Strage via D’Amelio, colpo di scena: nuovo indagato sulla morte di Borsellino - Affaritaliani.it

Cronache

Strage via D’Amelio, colpo di scena: nuovo indagato sulla morte di Borsellino

Strage di via D'Amelio, indagato il dottore Cinà. Medico di Totò Riina, l'uomo del "papello"

Borsellino, indagato Cinà: il medico di Riina. Procura cauta

Si potrebbe aprire un nuovo filone d'indagine sull'attentato di via d'Amelio. Il gip del Tribunale di Caltanissetta, Valentina Balbo, ha rigettato la richiesta di archiviazione, presentata dalla procura di Caltanissetta e risulta iscritto sul registro degli indagati il dottore Antonino Cinà, accusato di strage aggravata dall'aver favorito Cosa nostra. Cinà fu il medico di Totò Riina ed ebbe tra le mani il 'papello'. Il giudice delle indagini preliminari ha fissato un'udienza in camera di consiglio per il 28 ottobre al palazzo di giustizia di Caltanissetta. "Il fatto che Cinà sia coinvolto nella Trattativa – ha spiegato il procuratore aggiunto di Caltanissetta, Gabriele Paci – non è una prova per poter stabilire che sia anche coinvolto nella strage di via d'Amelio. Un conto è il suo coinvolgimento nella Trattativa e un'altra cosa è dire che abbia preso parte all'attentato", in cui vennero uccisi il giudice Paolo Borsellino e cinque agenti della scorta.
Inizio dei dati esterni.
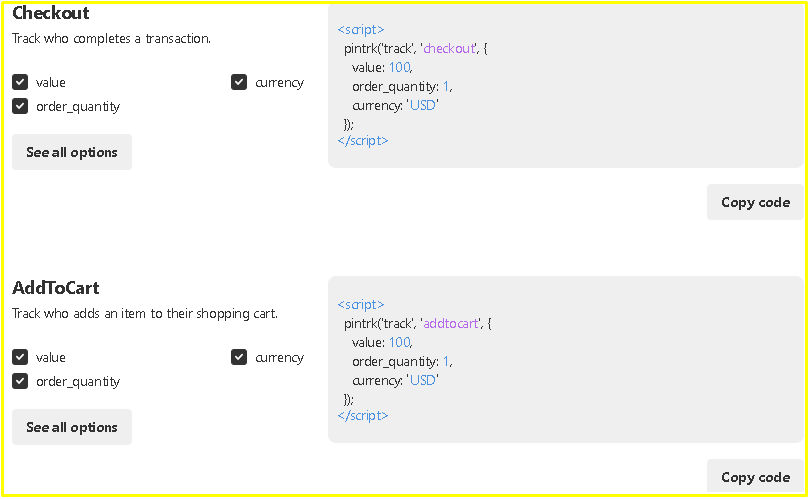Uncheck order_quantity checkbox under AddToCart
Viewport: 809px width, 499px height.
click(x=20, y=381)
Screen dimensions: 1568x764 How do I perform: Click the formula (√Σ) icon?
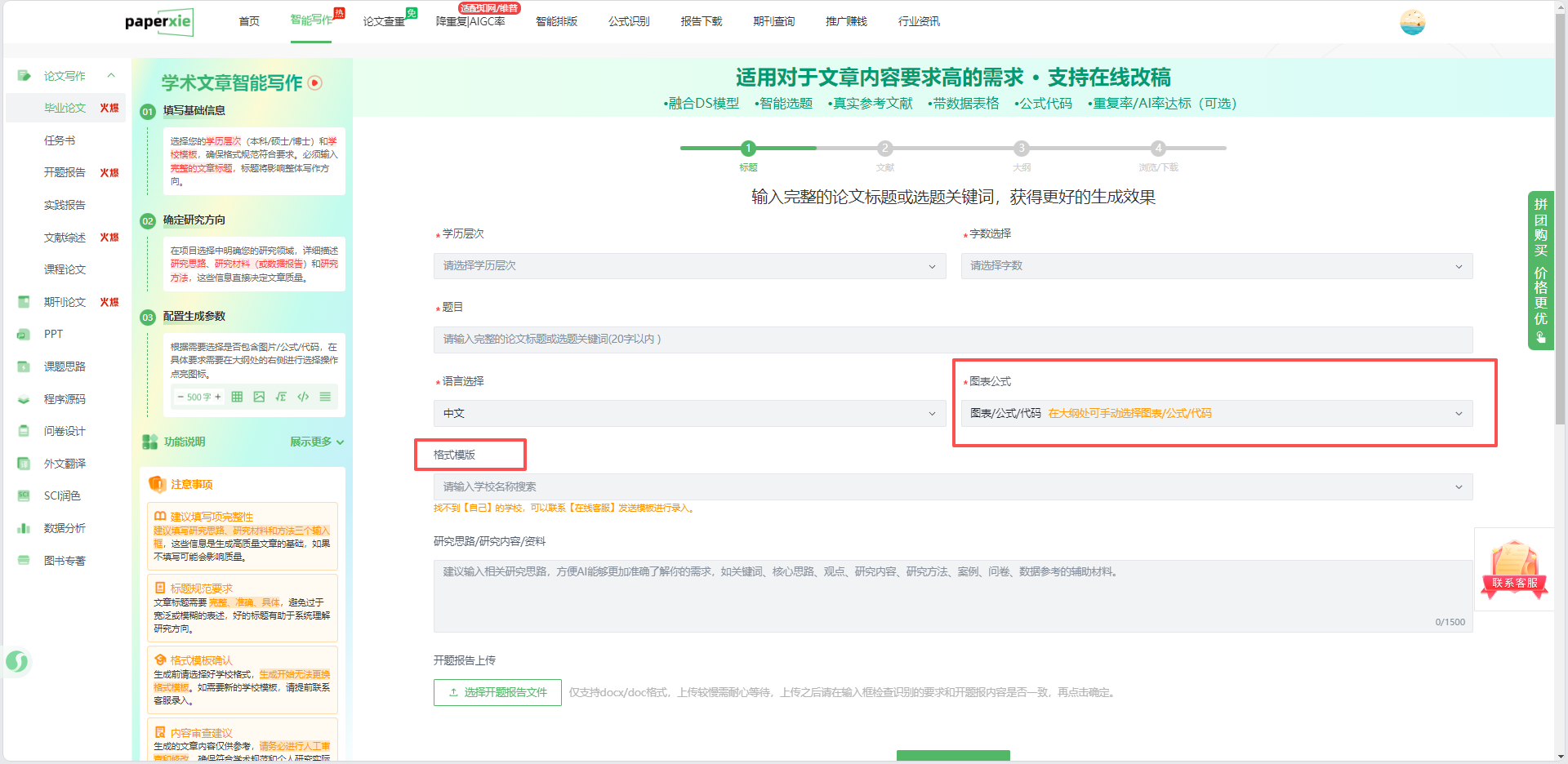[x=281, y=397]
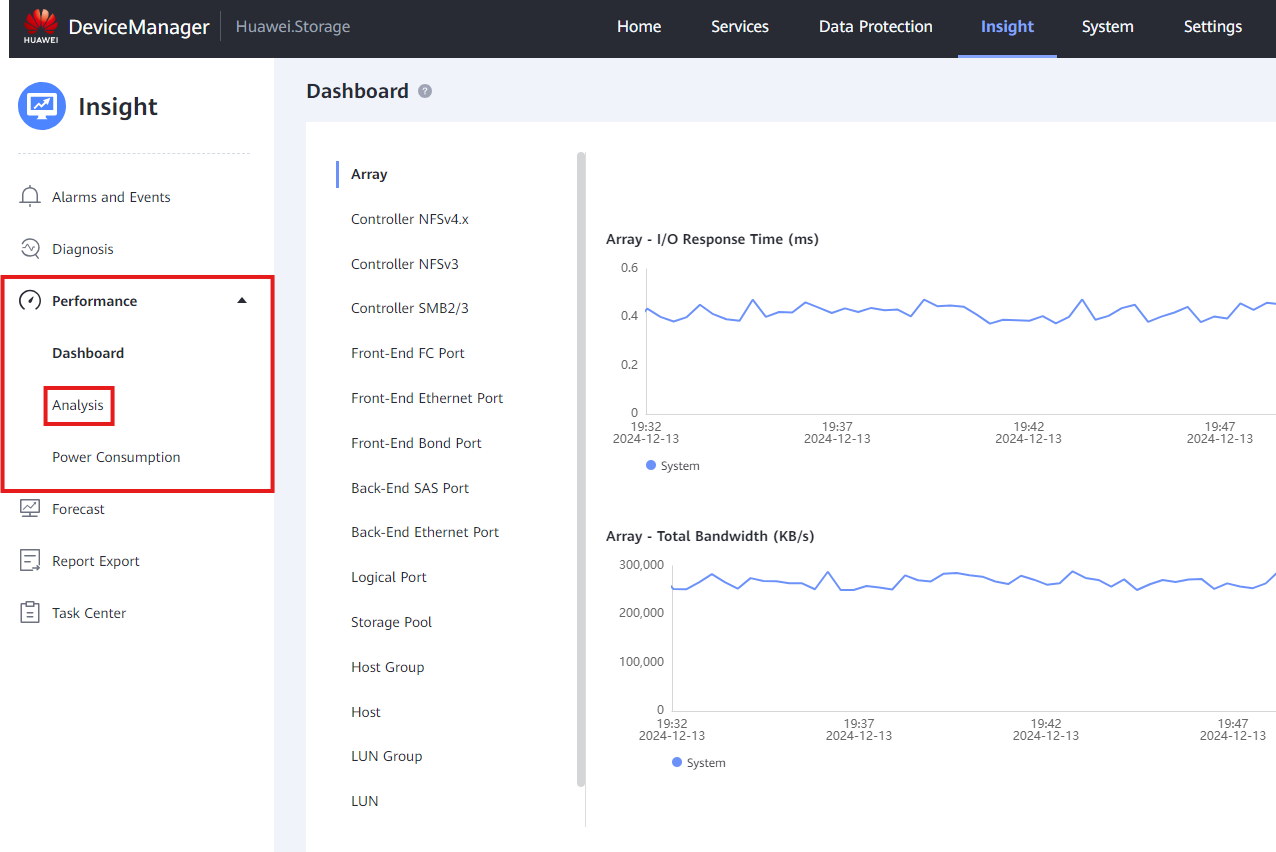Select Front-End FC Port in list
Viewport: 1276px width, 852px height.
pos(408,353)

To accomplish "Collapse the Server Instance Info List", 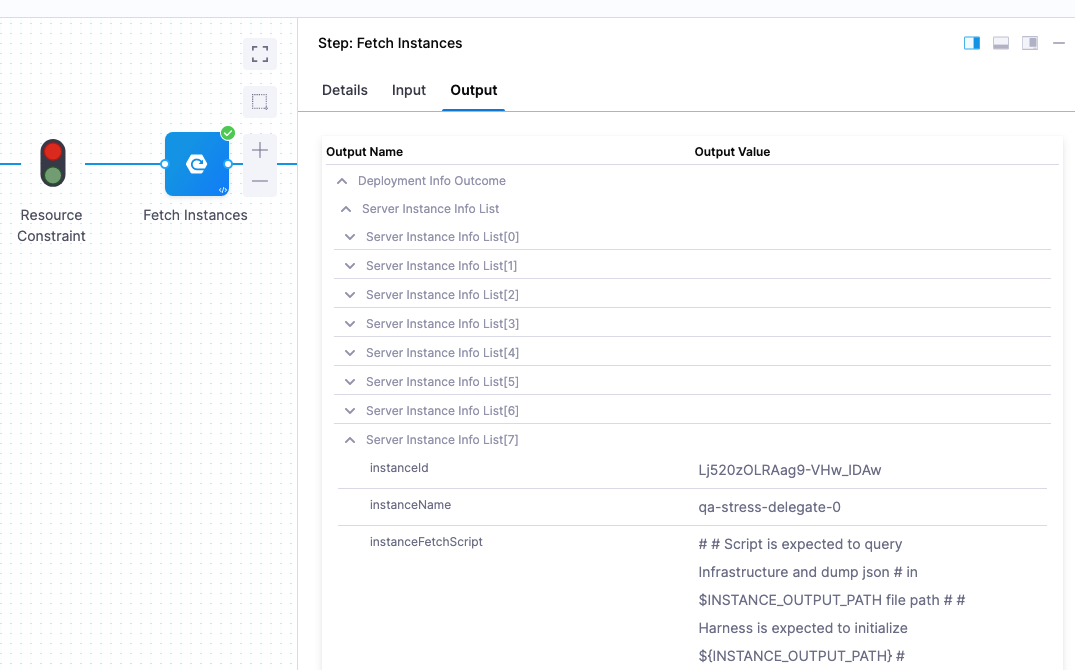I will click(346, 209).
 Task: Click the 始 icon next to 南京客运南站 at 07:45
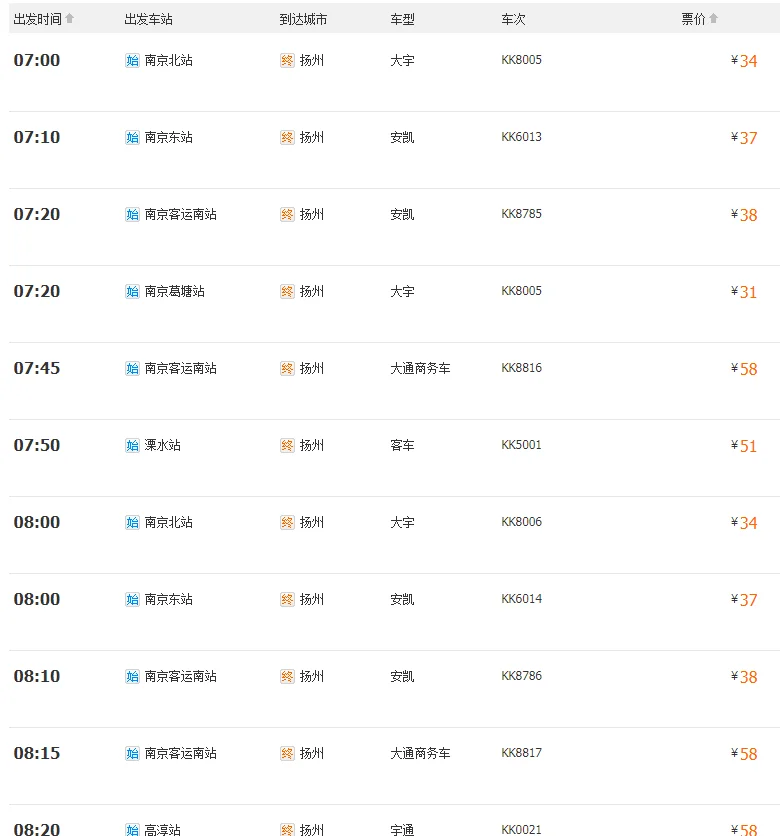pyautogui.click(x=131, y=368)
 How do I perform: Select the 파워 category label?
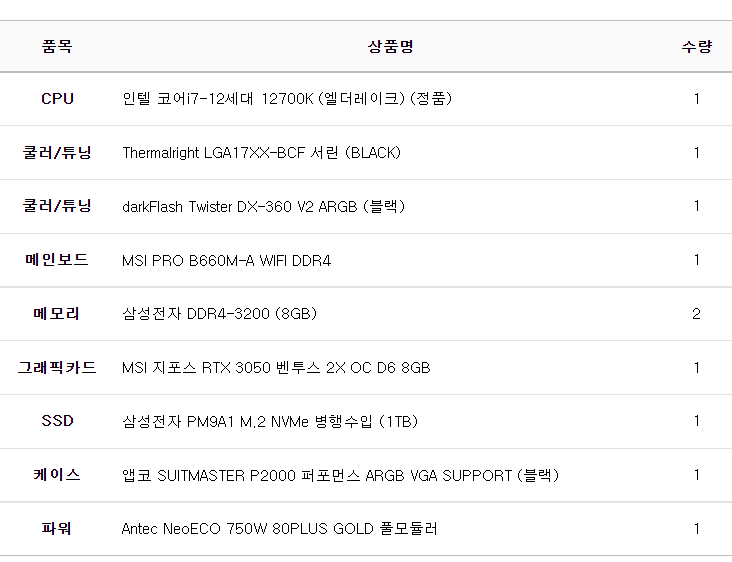tap(57, 529)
Cinà era fra gli imputati del processo sulla trattativa Stato–mafia ed è stato condannato in primo grado a 12 anni di reclusione. "Fra le parti citate all'udienza del 28 ottobre – spiega Fabio Repici, legale di fiducia di Salvatore Borsellino, parte civile nei processi sulle stragi – ci sono anche coloro che sono tornati in libertà dopo il processo di revisione". Su questo aspetto il procuratore Paci chiarisce e ammette subito che si è trattato solo di un errore della cancelleria del gip. "Le parti offese – afferma il procuratore aggiunto - sono i familiari del giudice Borsellino e quelli degli agenti della scorta".

Stato-mafia, Di Pietro: Falcone disse 'Mani pulite' arriva in Sicilia

"Nel 1992, da febbraio a maggio e fino all'omicidio di Falcone, l'inchiesta ('Mani pulite', ndr) si allarga e assume una rilevanza nazionale. Io mi confronto con Falcone che mi dice che le rogatorie sono l'unico strumento per individuare le provviste e mi accennò che da lì si arrivava anche in Sicilia: bisognava controllare gli appalti anche in Sicilia. Anche con Borsellino parlai degli stessi argomenti: man mano che si sviluppava l'indagine era più opportuno andare a cercare dove si formava la provvista". Lo ha detto l'ex pm di 'Mani pulite', Antonio Di Pietro, deponendo al processo di appello sulla trattativa tra Stato e mafia. A quell'epoca il magistrato palermitano era già a Roma, a capo del Dipartimento affari penali e proprio per questo vi erano continui contatti tra il pm della procura di Milano. L'ex senatore depone dinanzi alla Corte di assise di appello presieduta da Angelo Pellino (Vittorio Anania giudice a latere) rispondendo alle domande dell'avvocato Basilio Milio. 

"Ebbi diversi colloqui con Giovanni Falcone rispetto a ciò che stavo svolgendo sulle rogatorie internazionali, una materia a me sconosciuta all'epoca. Fu lui - rievoca Di Pietro - che mi fece da insegnante con le autorità giudiziarie internazionali proprio per potere realizzare al meglio le rogatorie internazionali". Uno degli nomi di politici siciliani "a cui arrivammo era Salvo Lima: era lui il destinatario di una parte della maxi tangente Enimont da 150 miliardi di lire commutata in Cct", precisa l'ex pm, spiegando che all'epoca Giovanni Falcone lavorava già a Roma come direttore generale del Dap, il dipartimento degli affari penali del ministero della Giustizia. "Borsellino non mi parlò del rapporto del Ros mafia e appalti del 1991. Ma – ha proseguito Di Pietro - il giorno del funerale di Giovanni Falcone con Borsellino parlammo degli stessi argomenti affrontati con Falcone e rimanemmo che ne avremmo dovuto riparlare. Mi disse 'Bisogna fare presto', in riferimento alla necessità di un coordinamento delle indagini sul territorio nazionale. Come sapete questo non fu possibile. E dopo la sua morte compresi meglio la diffusione del sistema, continuai a indagare e arrivò una segnalazione del Ros su un possibile attentato contro di me".